15 The Cenomanni, a tribe of the Cisalpine Gauls, seem to have occupied the country north of the Padus, between the Insubres on the west and the Veneti on the east. From Polybius and Livy we learn that they had crossed the Alps within historical memory, and had expelled the Etruscans and occupied their territory. They were signalized for their amicable feelings towards the Roman state.

16 Their town was Fertria or Feltria, the modern Feltre.

17 The modern city of Trento or Trent occupies the site of Tridentum, their town. It is situate on the Athesis or Adige. It became famous in the middle ages, and the great ecclesiastical council met here in 1545.

18 It was a Roman colony under the name of Colonia Augusta, having originally been the capital of the Euganei, and then of the Cenomanni. It was the birth-place of Catullus, and according to some accounts, of our author, Pliny. Modern Verona exhibits many remains of antiquity.

19 D'Anville says that the ruins of this town are to be seen at the modern Zuglio.

20 Hardouin thinks that their town, Flamonia, stood on the site of the modern Flagogna.

21 Their town, Forum Julii, a Roman colony, stood on the site of the modern Friuli. Paulus Diaconus ascribes its foundation to Julius Cæsar.

22 Supposed by Miller to have inhabited the town now called Nadin or Susied.

23 Their town was probably on the site of the modern Quero, on the river Piave, below Feltre.

24 Probably the same as the Tarvisani, whose town was Tarvisium, now Treviso.

25 The conqueror of Syracuse.

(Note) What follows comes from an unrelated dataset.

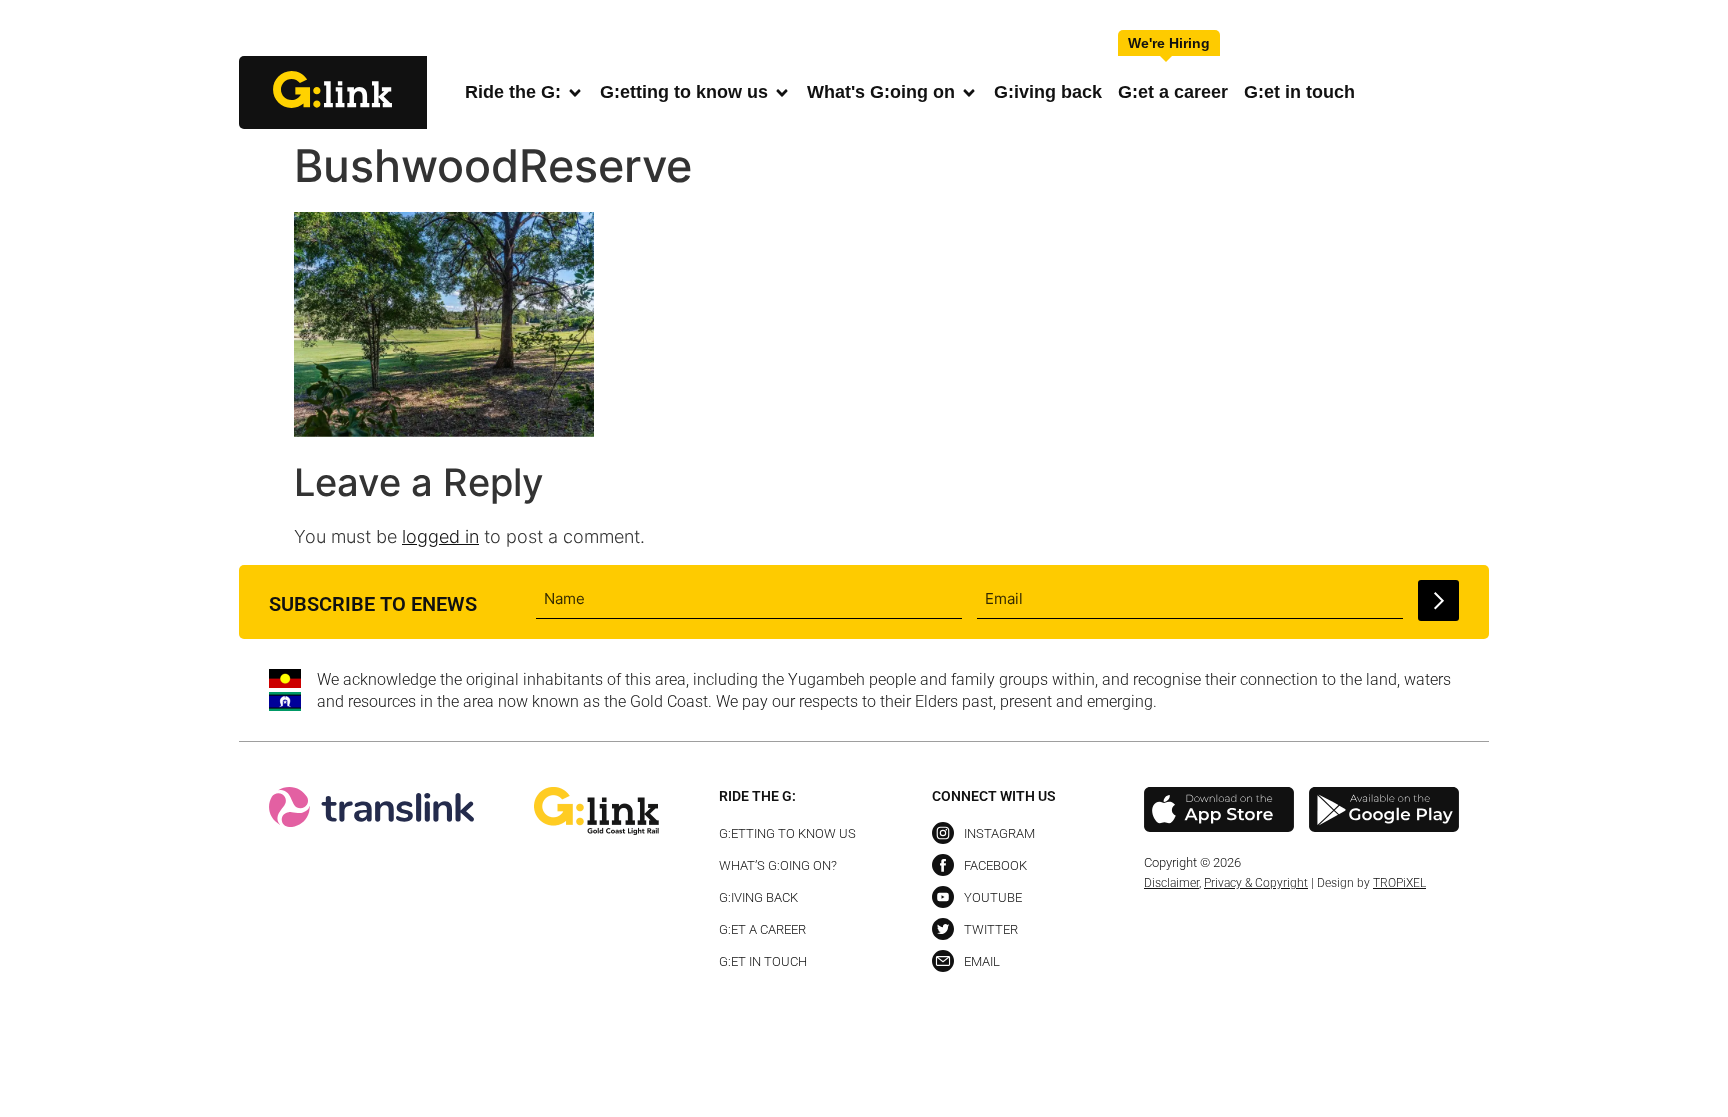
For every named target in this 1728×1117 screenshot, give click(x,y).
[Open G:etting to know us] (782, 92)
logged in (440, 536)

The fact here related probably took place in the Gallic war.

26 This must be the meaning; and we must not, as Holland does, employ the number as signifying that of the lakes and rivers; for the Ticinus is in the eleventh region.

27 Now the Adda, running through Lago di Como, the Tesino through Lago Maggiore, the Mincio through Lago di Garda, the Seo through Lago di Seo, and the Lambro now communicating with the two small lakes called Lago di Pusiano and Lago d'Alserio, which in Pliny's time probably formed one large lake.

28 Now Vado in Liguria, the harbour of Sabbata or Savo. Using the modern names, the line thus drawn runs past Vado, Turin, Como, Brescia, Verona, Vicenza, Oderzo, Aquileia, Trieste, Pola, and the Arsa.